**WHAT IS NEEDED:** If a record contains a picture, skip the picture and transcribe the rest exactly.

**MATERIAL TO PROCESS:**

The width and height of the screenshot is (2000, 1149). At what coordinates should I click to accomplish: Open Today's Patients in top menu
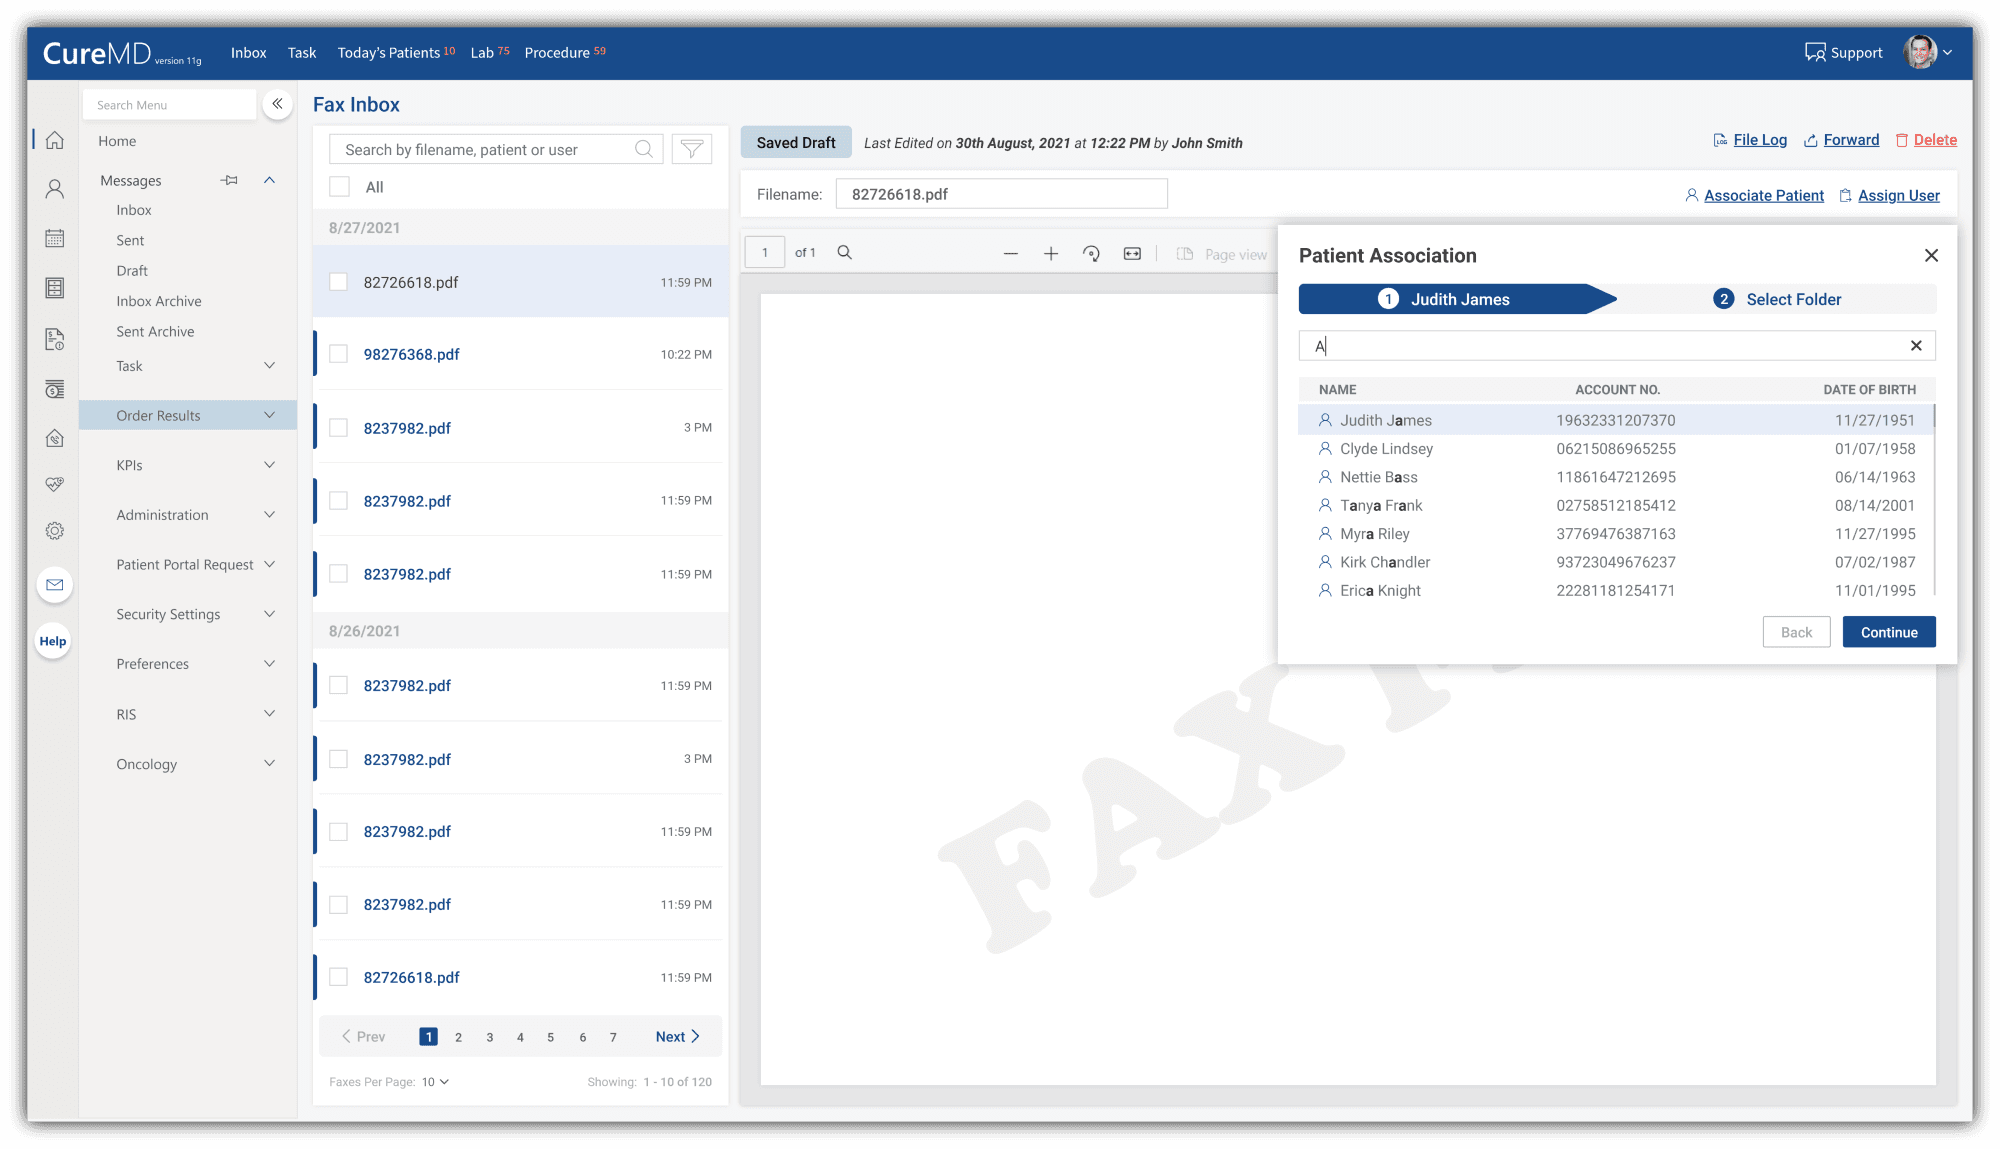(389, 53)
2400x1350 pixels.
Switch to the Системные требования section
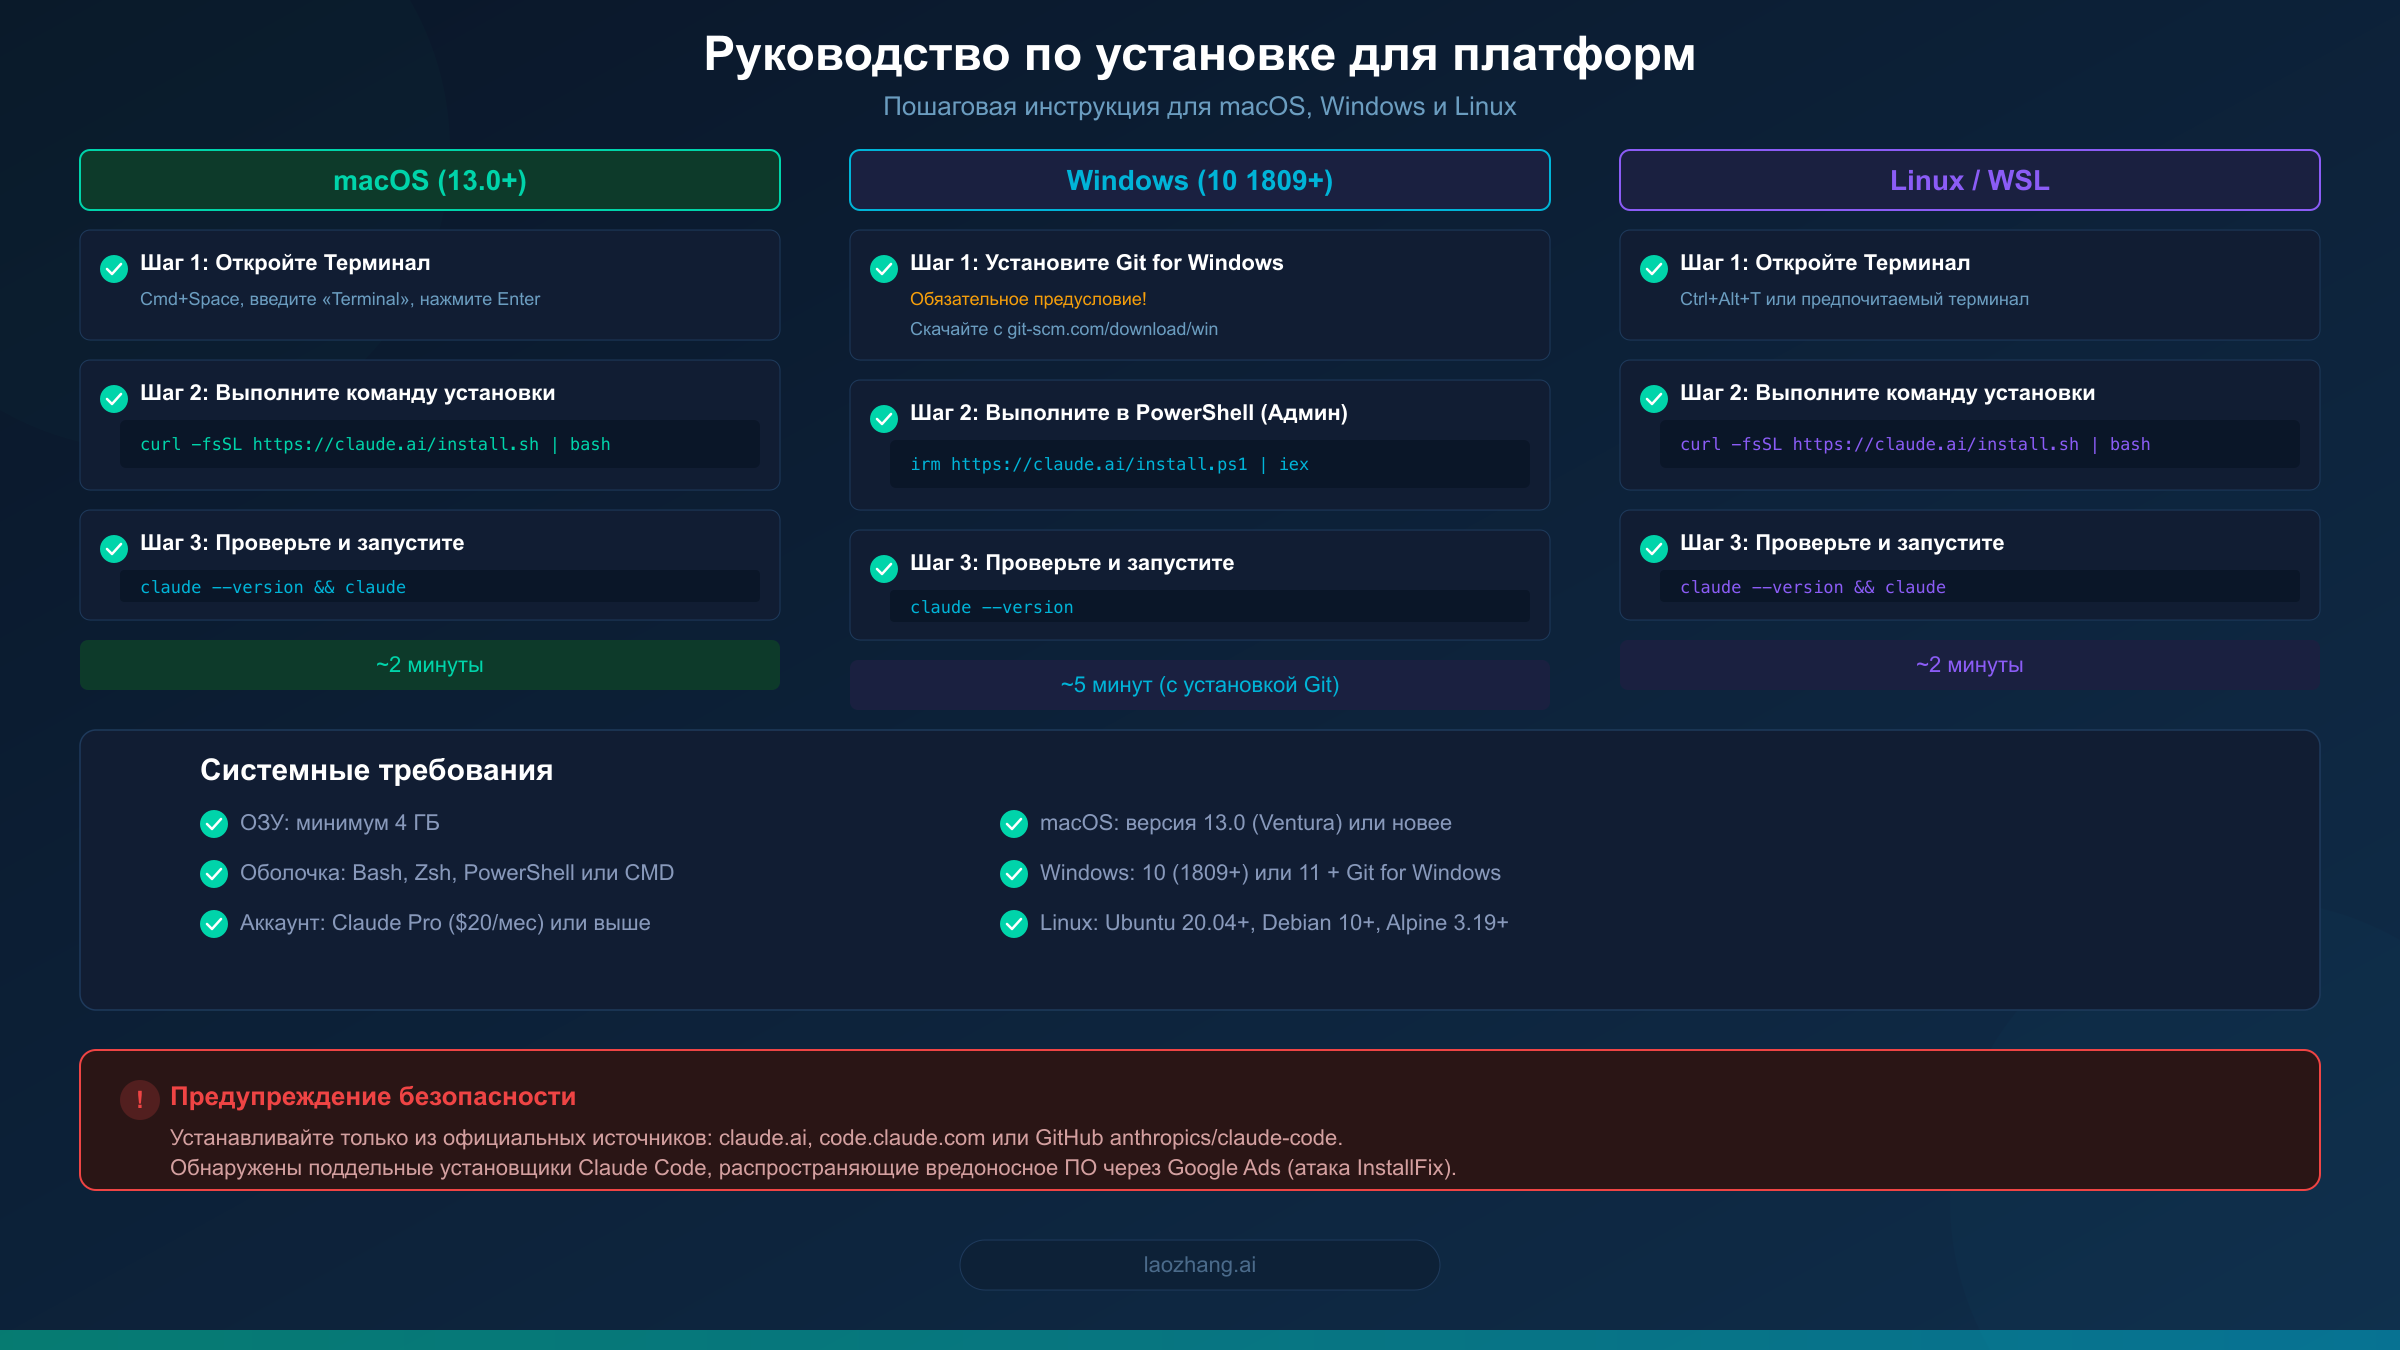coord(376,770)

**RESULT OF THE EXERCISE:**
The width and height of the screenshot is (2000, 1149). At what coordinates should I click to accomplish: Open Today's Patients in top menu
(389, 53)
2400x1350 pixels.
Switch to the Системные требования section
coord(376,770)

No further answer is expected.